Dr Sue Bailey investigates the food history of May balls – and did St John’s college really dine on roast swan?
Students this month are celebrating ‘May Week’. Only in Cambridge would this be two weeks at the end of June. The reason for this apparent calendar confusion dates back to 1882, when the college May boat races were moved to June, and it now marks the end of exams with garden parties, elegant May balls and other college events. These are either firework-dusted fairy tales or extravagant all-night parties, depending on the views of different residents in Cambridge.
But what have swans and gin got to do with Cambridge’s May balls? Roast swan or ‘le cygne Saint Jean’ is a dish permitted by law to only a very limited number of institutions in the United Kingdom – and the Queen. St John’s College was one of the few places where swan was supposedly eaten at May balls up until the early nineties. I remember it described on their menu in the late seventies when my student husband-to-be was trying to impress me with his intellect.
How times change, and thankfully custom-made gin is now the way that ball organisers hope to create a buzz instead of eating swans. The Cambridge Distillery is currently producing exclusive gins for numerous colleges, with the owner, Will Lowe, commenting: “Cambridge college balls are magical events. Yes, they are noisy and a bit exclusive – but it’s almost like Cambridge gets another Christmas.”
At one college, the seasonal herbs of lemon thyme and lemon verbena, plus secret fragrant botanicals, will be ‘picked and gently distilled from the gardens where the students have passed through to and from lectures and exams, providing a unique memento.
Talking of booze, the historic excesses of 38 celebratory Trinity College men at their boat club dinner (an early fore-runner to May balls) were impressive even by current student standards. This was when Queen Victoria had just ascended to the throne. Revellers drank two bottles a head of wine, champagne and sherry, plus consuming 12 pints of ale and a vast amount of punch. Sadly, the food served wasn’t recorded, so we’ll have to use our imaginations.
Celebrations became more elegant by the time women were invited as guests. Trinity College had its first May ball in 1866, with guests enjoying a ‘handsome supper’. The St John’s College Lady Margaret Ball started in 1888, and Kings College had their first one twelve years later.

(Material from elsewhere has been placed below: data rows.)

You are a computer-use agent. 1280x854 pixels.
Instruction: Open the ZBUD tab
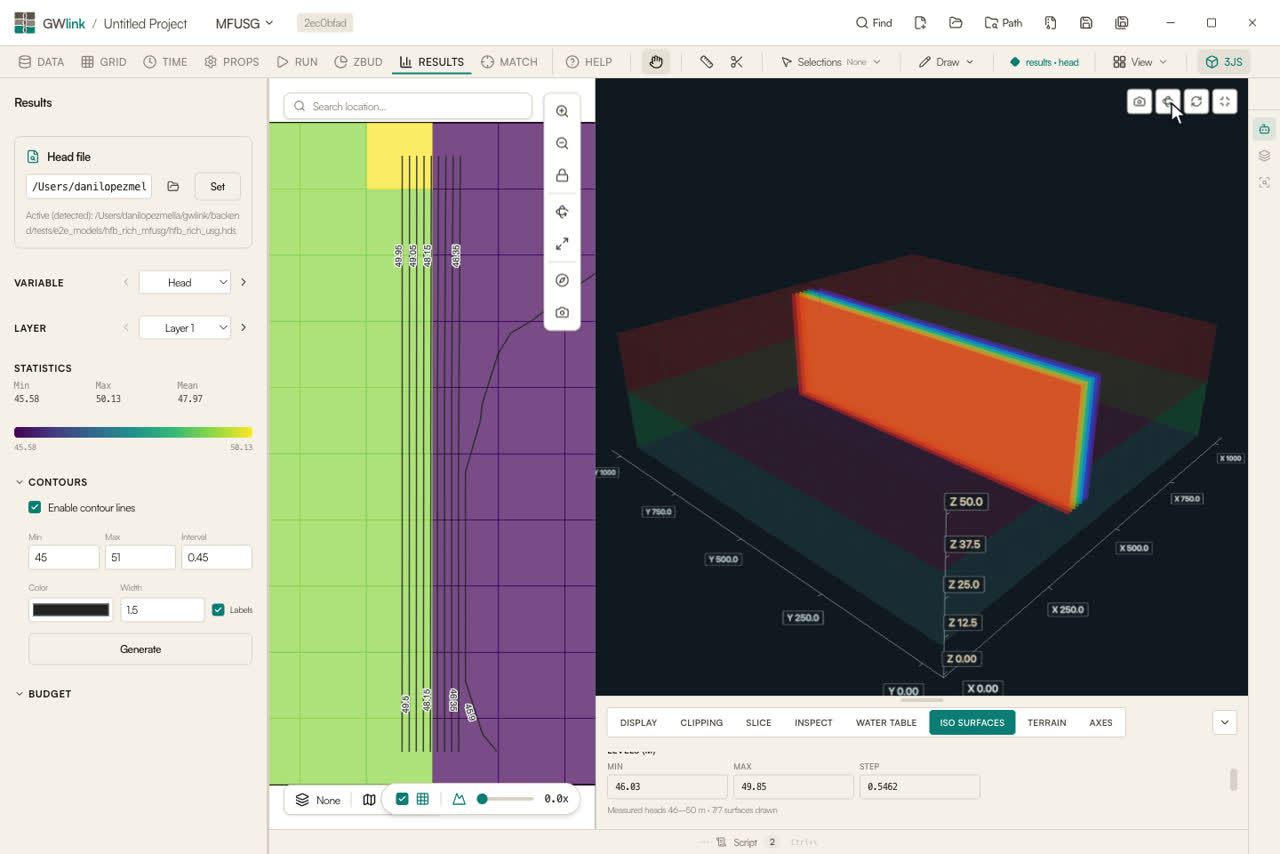click(x=359, y=62)
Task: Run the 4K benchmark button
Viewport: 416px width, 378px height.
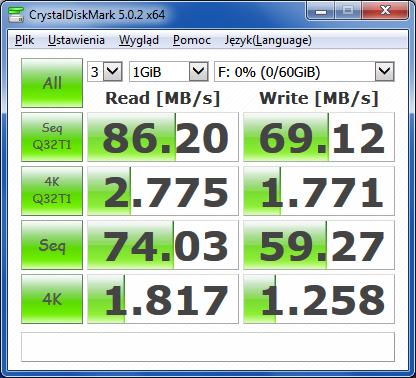Action: 52,299
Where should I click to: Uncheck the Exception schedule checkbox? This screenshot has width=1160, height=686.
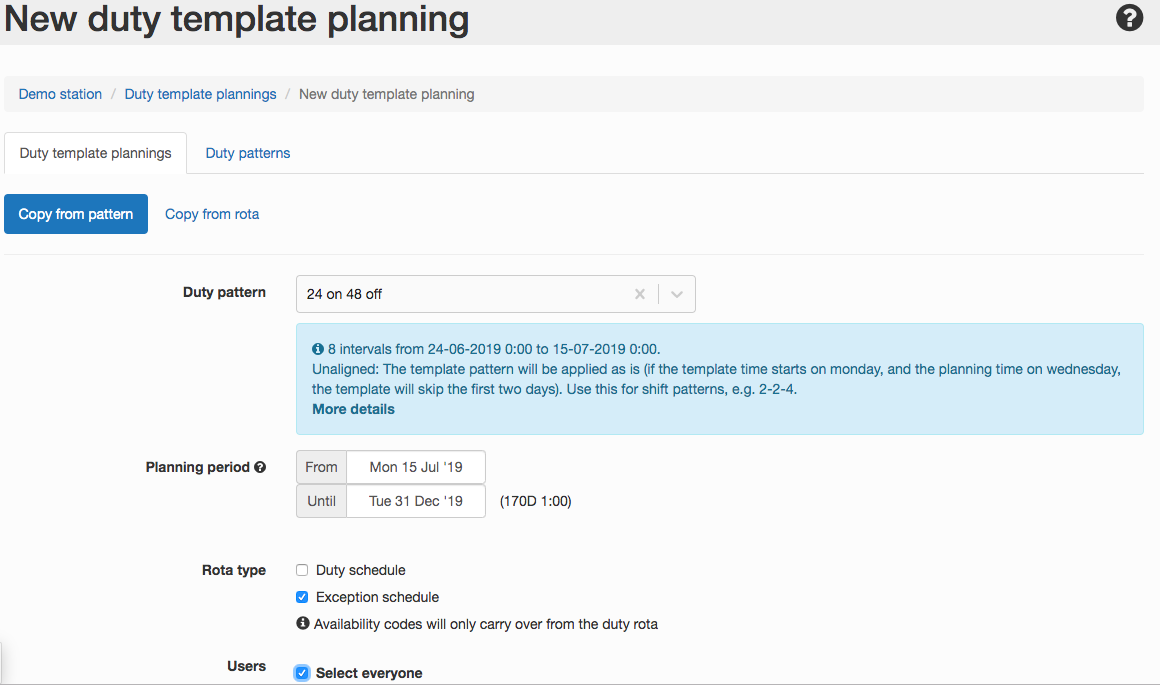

By the twenties, local newspaper reports speak of college balls with artistic, lavish and tasteful decorations, refreshment marquees, supper tents, fairy lanterns and carpeted pathways.
College balls with artistic, lavish decorations, supper tents and fairy lanterns
The First and Third Trinity May Ball (named after the two key college boat clubs) was held in the Corn Exchange with ‘dainty statues, garlanded pictures of the river and college and three suppers, each for over two hundred persons’, but no swans.
In fact, it has never been established whether the St John’s College dinner swans on offer were real (evidence welcomed) or otherwise embellished fowl. The college archivist says that “there is proof of the consumption of cygnets through to 1896. A letter from 1950 records the use of wax swan wings and a thick white bechamel sauce to create the effect of swan down and, until 1986, swan was served (in some form or another) at the May ball.”
But how would you cook a swan and what does it actually taste like? In the fifties, renowned food historian Dorothy Hartley gives a recipe for roasting to “prepare as a turkey if young, if old the same treatment as an antique fowl”, greased and covered with green herbs, using a flour and water crust to keep the swan moist.
Swans were often originally served with a well-spiced medieval-style sauce to disguise the muddy taste if they were not fattened on oats. The birds were actually marketed in quantity until after the Second World War. By then, St Helen’s Hospital in Norwich was the last place in England to keep swans for food. The birds were prepared and sent out with an instructional poem starting: “Take three pounds of beef, beat fine in a mortar, put into the swan – that is when you’ve caught her.”
Now, colleges such as Corpus Christi are conscious of their environmental impact, and their experimental dining menu is completely vegan. So, eating swans, boars’ heads and other exotic fare has given way to use of local suppliers such as Steak & Honour at Darwin’s May ball, plus sustainability awareness with Bread4Life serving wood-fired pizzas and supporting those in need.
But if we cannot attend a May ball, at least we can celebrate World Gin Day on 8 June. So, enjoy a gin-based tipple at one of the great cocktail bars in Cambridge such as 196 on Mill Road, 1815 The Union Bar, 2648 on Trinity Street or Hidden Rooms down Jesus Lane – and then go and watch the sparkling fireworks.